Law School Case Brief
Ex parte Crow Dog - 109 U.S. 556, 3 S. Ct. 396 (1883)
U.S. Rev. Stat. §§ 2145, 2146 provide in part that the general laws of the United States as to the punishment of crimes committed in any place within the sole and exclusive jurisdiction of the United States, except the District of Columbia, shall extend to the Indian country. Section 2145 shall not be construed to extend to crimes committed by one Indian against the person or property of another Indian, nor to any Indian committing any offense in the Indian country who has been punished by the local law of the tribe, or to any case where by treaty stipulations the exclusive jurisdiction over such offences is or may be secured to the Indian tribes respectively.
An inmate, an American Indian, was tried and convicted for the murder of another Indian that occurred on their reservation. The inmate brought an original writ of habeas corpus following his conviction for murder and his sentence to death, claiming that the district court lacked jurisdiction to try him and that the offense of which he was convicted was not an offense under the laws of the United States because the victim was a fellow Indian and the murder occurred on an Indian Reservation.

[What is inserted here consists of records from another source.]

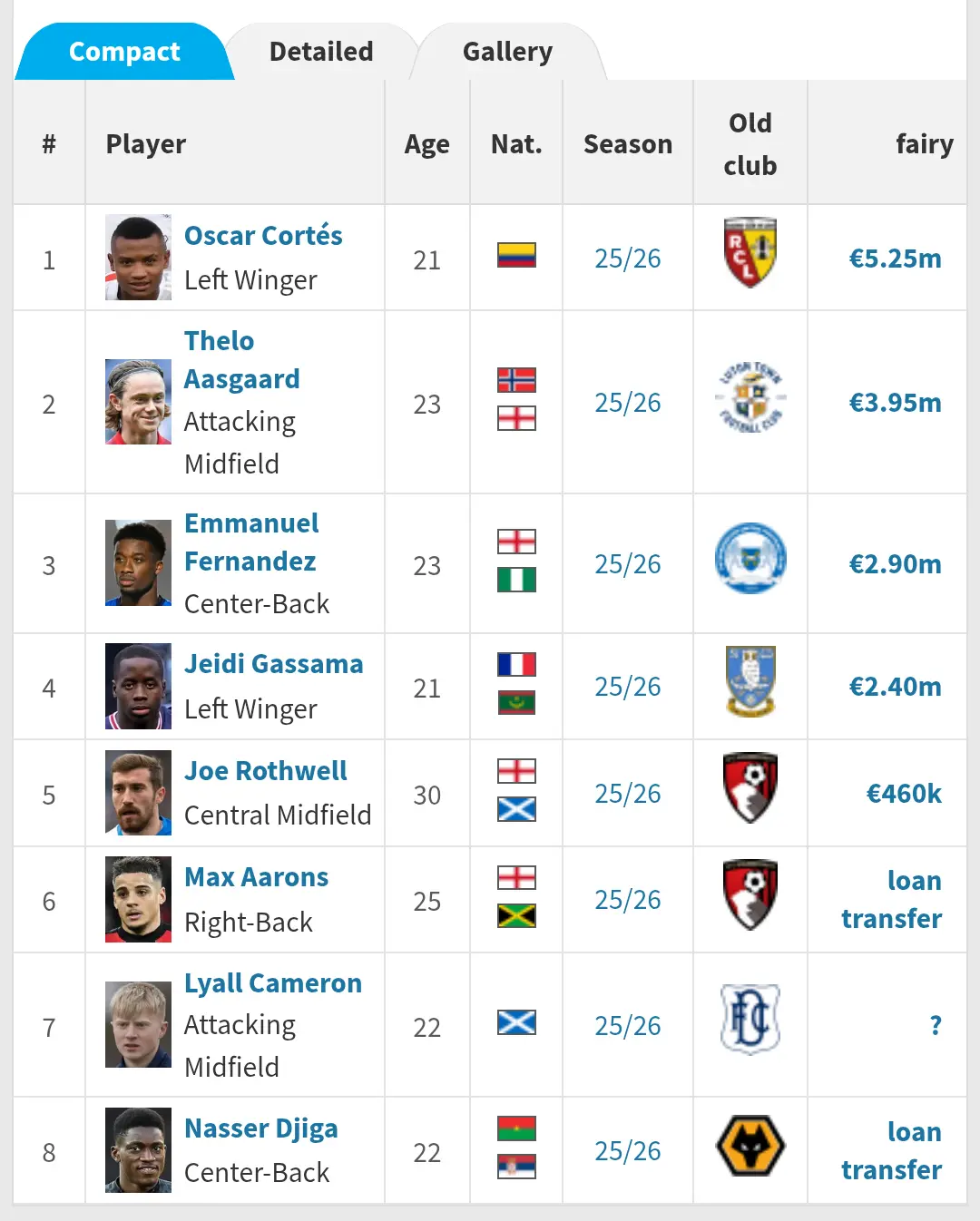
Task: Click Emmanuel Fernandez's player photo
Action: pos(138,562)
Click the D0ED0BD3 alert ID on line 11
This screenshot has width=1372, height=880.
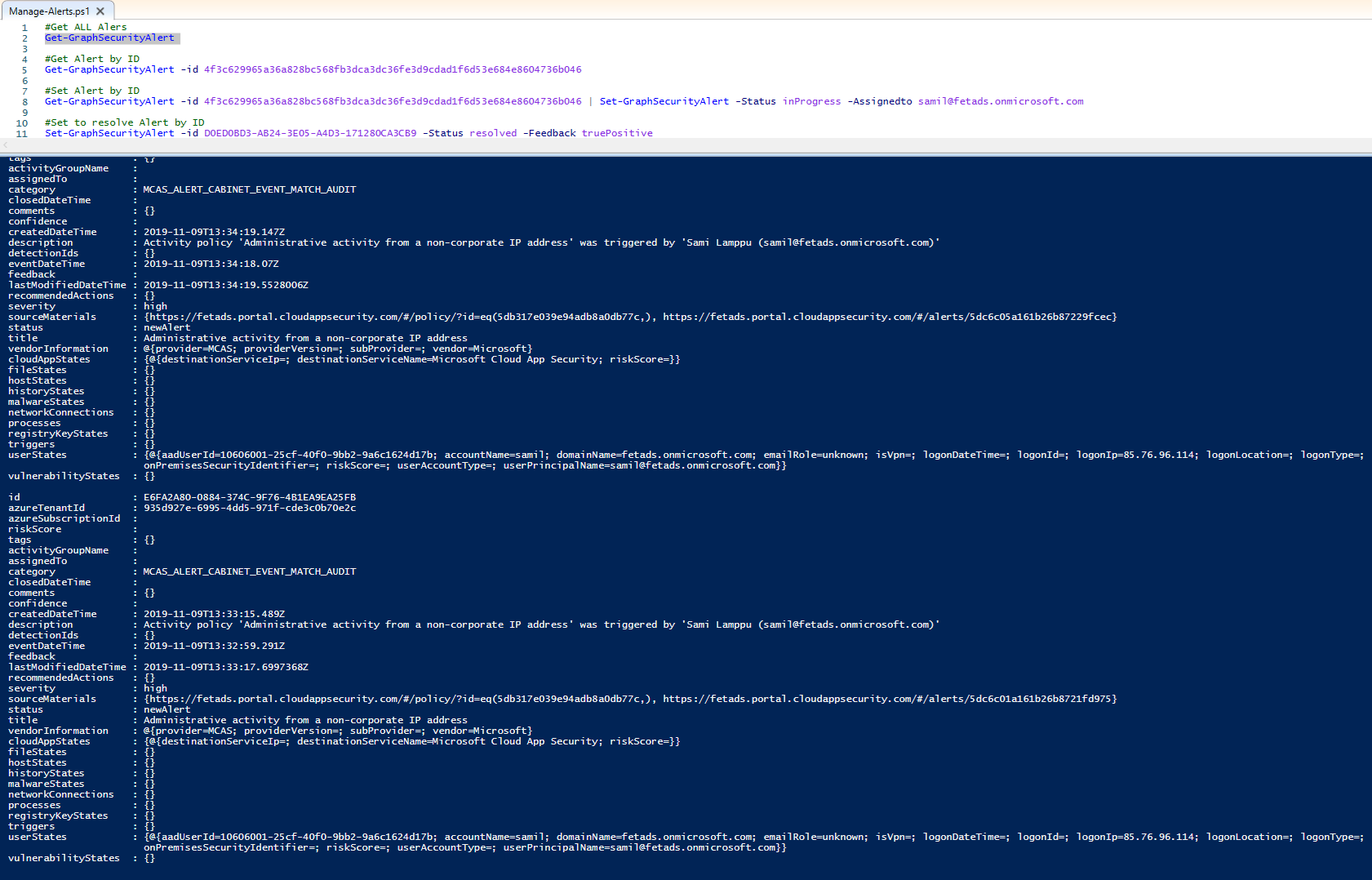pyautogui.click(x=310, y=133)
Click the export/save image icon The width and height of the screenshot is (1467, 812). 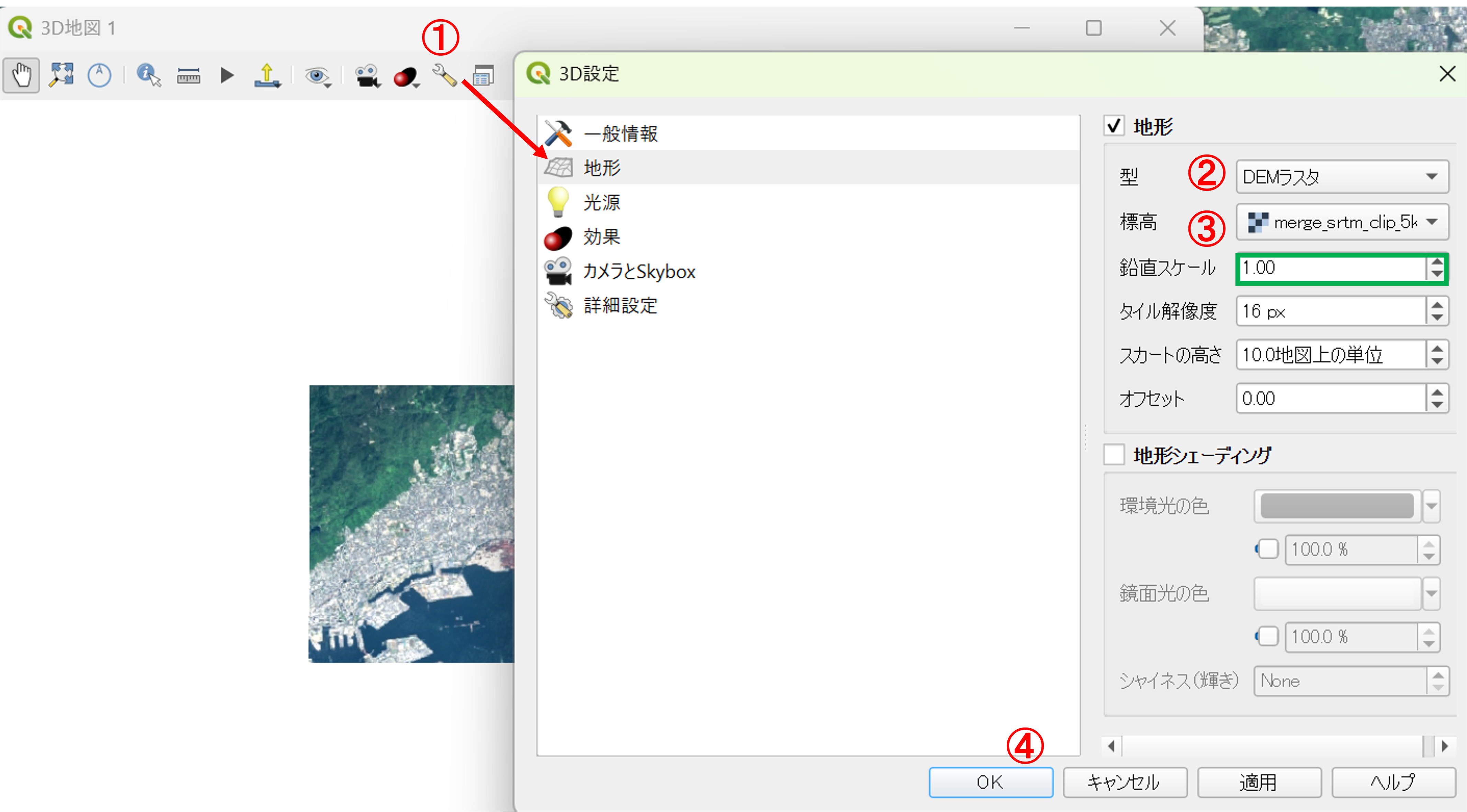click(x=267, y=75)
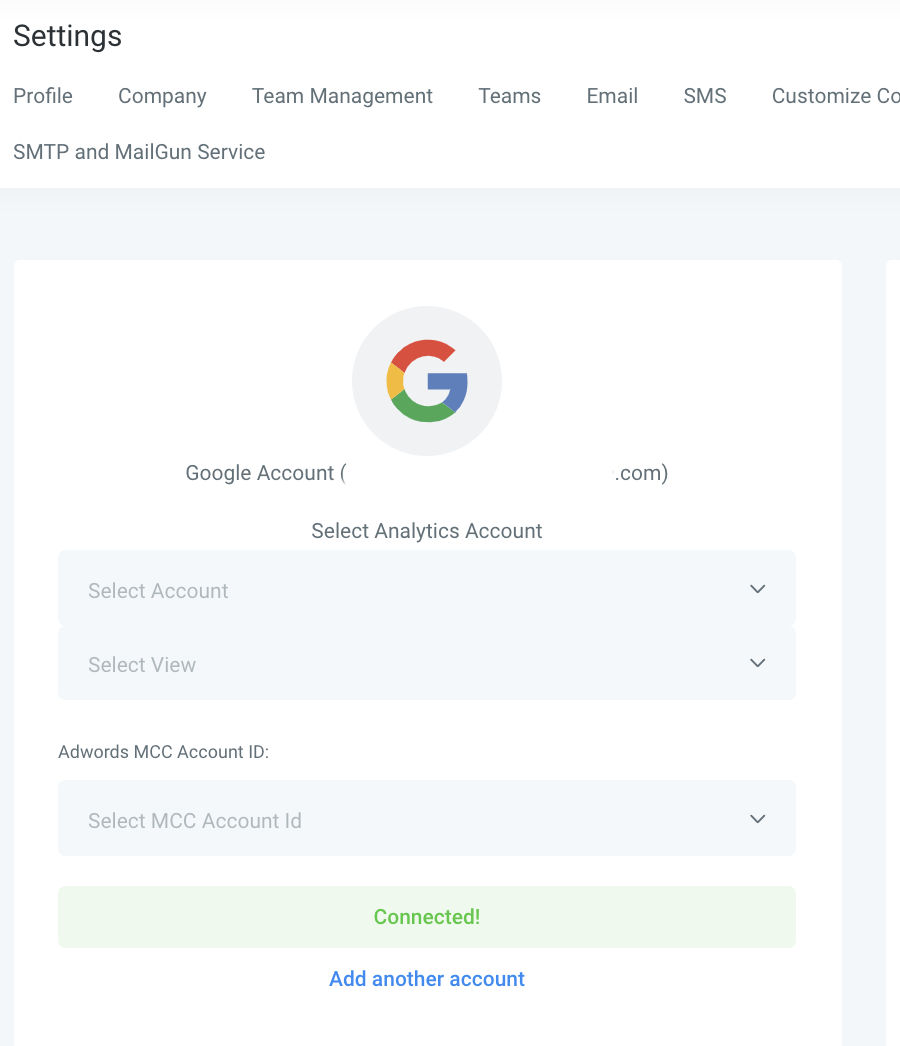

Should the Court grant the inmate's petition for habeas corpus?
The Supreme Court of the United States granted habeas relief to the inmate. Although the reservation was within the territory covered by the district court's jurisdiction, U.S. Rev. Stat. § 2146 precluded the inmate's indictment in the district court. Section 2146 stated that U.S. Rev. Stat. § 2145, which made the criminal laws of the United States applicable to Indian country, did not extend to crimes committed by one Indian against another or to crimes for which an Indian was already punished by the law of his tribe. The Court held that Rev. Stat. § 2146 had not been repealed directly or by implication. Instead, it reflected the longstanding policy that crimes by Indians against each other were left to be dealt with by each tribe for itself according to its local customs. The Court held that the district court lacked jurisdiction to find or try the indictment against the inmate, that the conviction and sentence were void, and that the inmate's imprisonment was illegal.